En entrevista exclusiva para El Alebrije, Sin Quirin, guitarrista de Ministry; nos comenta que el concierto superó sus expectativas, vio que la gente estaba sonriendo y pasando bien el rato (no extrañó las ambulancias). Él esperaba un buen ambiente y un público agradable y fue lo que la banda obtuvo. Se sentía cansado ya que fue el último día de la gira y no podía esperar a volver a casa.

Fue una gran experiencia tocar en México ya que sus padres son mexicanos: «No puedo esperar para volver, es un orgullo el tocar en la tierra de origen de mis padres». Fue una temporada de desvelo y cansancio, Ministry tenía mucho sin hacer una gira. Quirin está ansioso por seguir con su proyecto como dj. Agradece a los fans ya que, sin ellos, la banda sería nada. En un notable acto de modestia, salió a la calle tras terminar la presentación para agradecer y convivir con el público, dio autógrafos y posó para fotografías con todos aquellos que lo rodearon.

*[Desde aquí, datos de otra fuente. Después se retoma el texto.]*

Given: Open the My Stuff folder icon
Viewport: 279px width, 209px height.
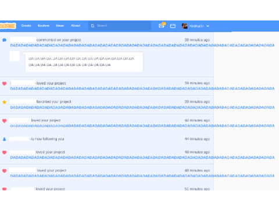Looking at the screenshot, I should 173,26.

Ellos son los padres del cyber punk, y una banda a la que miles hemos rendido culto en nuestra ciudad desde finales de la década de los ochenta. Ministry aún porta el negro estandarte de la protesta social y no es de extrañarse que muchos nos identifiquemos con su discurso. Tras esta segunda visita sólo resta esperar, con algo de suerte habrá otras más.